22 Persen Populasi Dunia Mungkin Harus Menunggu Hingga 2022 untuk Mendapatkan Vaksin Covid-19

- 17 Desember 2020, 08:56 WIB
Ilustrasi vaksin Covid-19.
Ilustrasi vaksin Covid-19. /Pexels/Maksim Goncharenok/

JURNALPALOPO- Ketika dosis vaksin Covid-19 pertama mulai di luncurkan di Amerika Serikat (AS) sekarang, perkiraannya adalah bahwa orang yang lebih muda dan sehat mungkin harus menunggu hingga musim semi atau musim panas sebelum mereka mendapatkan suntikan. 

Namun di seluruh dunia, banyak orang akan menunggu lebih lama. 
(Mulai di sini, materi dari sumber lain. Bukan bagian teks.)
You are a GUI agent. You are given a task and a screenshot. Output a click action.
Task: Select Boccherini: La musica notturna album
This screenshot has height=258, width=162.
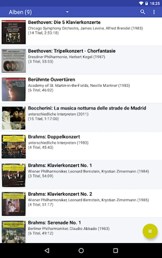pos(81,117)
Para peneliti yang melihat kesepakatan yang telah di capai oleh negara-negara kaya dengan produsen vaksin menemukan bahwa hampir seperempat populasi global kemungkinan akan menunggu hingga 2022, dan mungkin lebih lama untuk memiliki akses ke vaksin.

Baca Juga: Raih Suara Terbanyak, KPU Tetapkan Indah Putri dan Suaib Mansur Menangkan Pilkada Luwu Utara

Pada pertengahan November, sebelum vaksin Covid-19 mendapat persetujuan peraturan, negara-negara telah mencadangkan total 7,48 miliar dosis vaksin, cukup untuk mencakup 3,76 miliar orang. 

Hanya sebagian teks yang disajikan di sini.